- Sheriff’s Office
- 911 Do's & Don'ts
911 Do's & Don'ts
Reasons for Dialing 911
- When a crime is in progress
- When you or someone else is in danger
- When you need an ambulance
- When you need a fire truck
- When you are in an accident
Do not call 911
- When there is a power outage
- If you want to find out if someone has been arrested or if they are in jail
- When you want to know what time it is
- For general information or a phone number
- When you are curious why there is a police officer or ambulance at your neighbor's house or in your neighborhood
- Those who are hard of hearing and/or speech impaired can call 911 using TDD.
- If 911 is dialed by accident, stay on the line and advise the operator that the number has been dialed by mistake. Officers are dispatched to all 911 calls until the operator can verify that there is not an emergency.
- If possible, have a pen and paper ready when you dial 911. Your complaint might be one that must be referred to another department or agency.
What happens when you call 911?
- 911 Dispatchers enters the information you give into a computer.
- The computer-aided dispatch system assigns a priority to the call based on the type of call (burglary, shooting, etc.). Additional information you give can affect the priority.
- A dispatcher radios the information to units responding to the call.
- Additional information from you is sent to officers either by radio or computer.
Tips for Calling 911
- Stay calm. Speak clearly. Emergency units (deputies, police officers, fire or ambulance) rely on the information you give to get to you as soon as possible and to be able to help you.

Tasks to perform:
A: From the 911 Do's & Don'ts page, quote the passage starting at "- If 911 is" and ending at "you call 911?".
B: Answer these questions using the 911 Do's & Don'ts page.
(i) What can people who are hard of hearing and/or speech impaired use to call 911?
(ii) What does the computer-aided dispatch system assign to a call?
(iii) What should a caller have ready, if possible, when dialing 911?
C: Decide whether each statement agrees with the 911 Do's & Don'ts page. Answer yes or no for each, and quote the words from the page that settle it.
(i) A power outage is a reason to dial 911.
(ii) Someone who dials 911 by accident should hang up right away.
(iii) Additional information from the caller can change a call's priority.

Information provided:
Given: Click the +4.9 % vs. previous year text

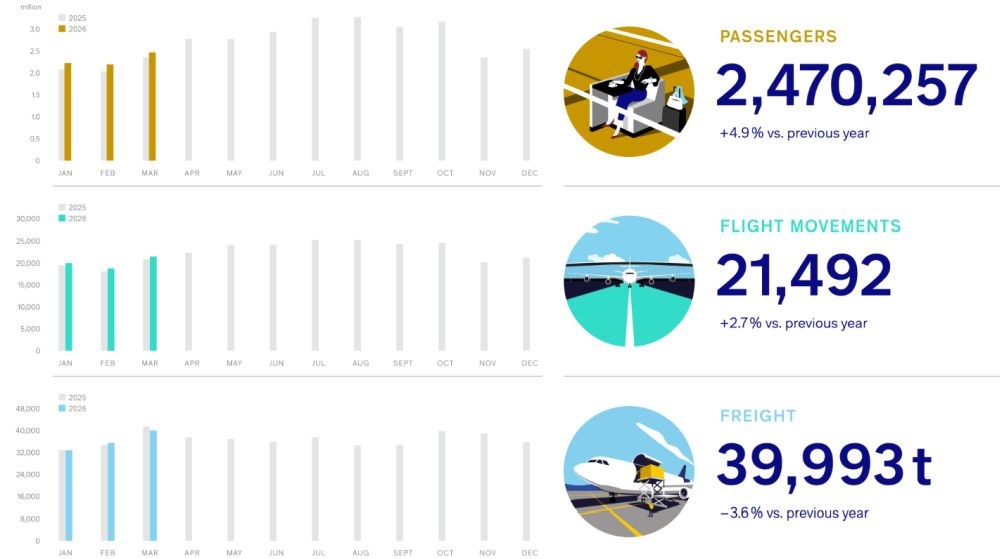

...

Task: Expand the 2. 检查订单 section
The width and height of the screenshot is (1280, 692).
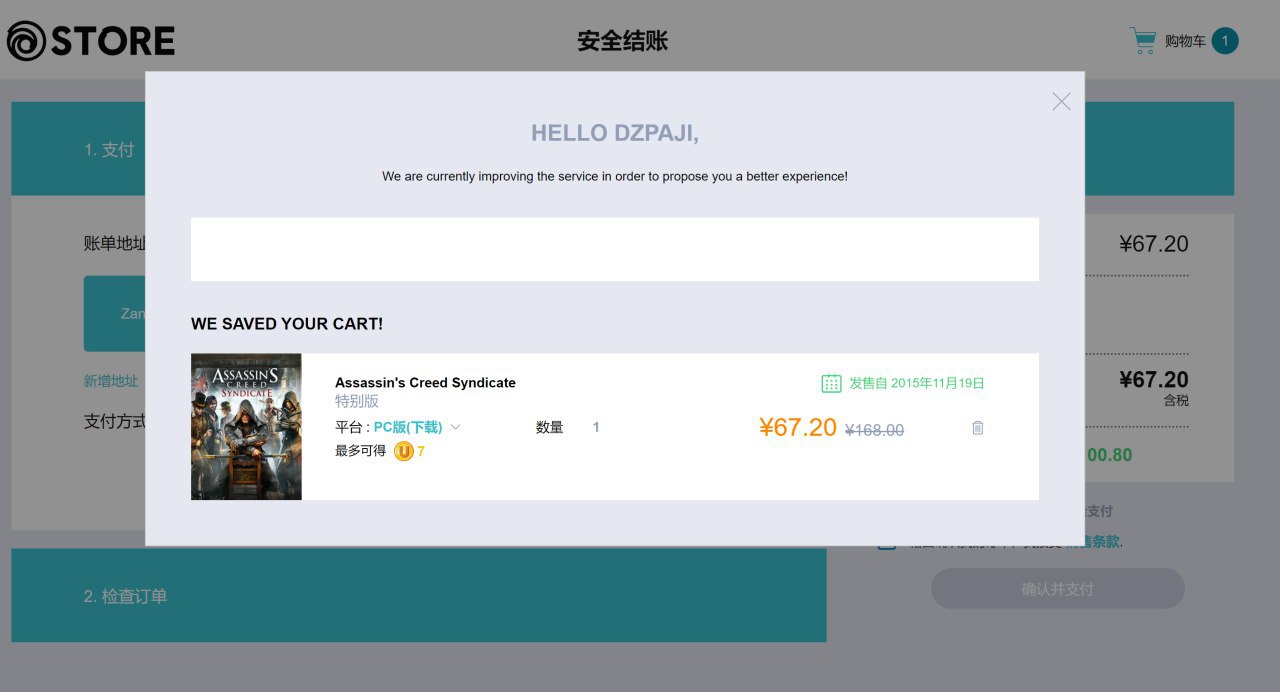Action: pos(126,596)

Results of the exercise:
A:
- If 911 is dialed by accident, stay on the line and advise the operator that the number has been dialed by mistake. Officers are dispatched to all 911 calls until the operator can verify that there is not an emergency.
- If possible, have a pen and paper ready when you dial 911. Your complaint might be one that must be referred to another department or agency.
What happens when you call 911?

B:
(i) TDD.
(ii) A priority, based on the type of call.
(iii) A pen and paper.

C:
(i) No: "Do not call 911" and "When there is a power outage"
(ii) No: "stay on the line and advise the operator that the number has been dialed by mistake"
(iii) Yes: "Additional information you give can affect the priority."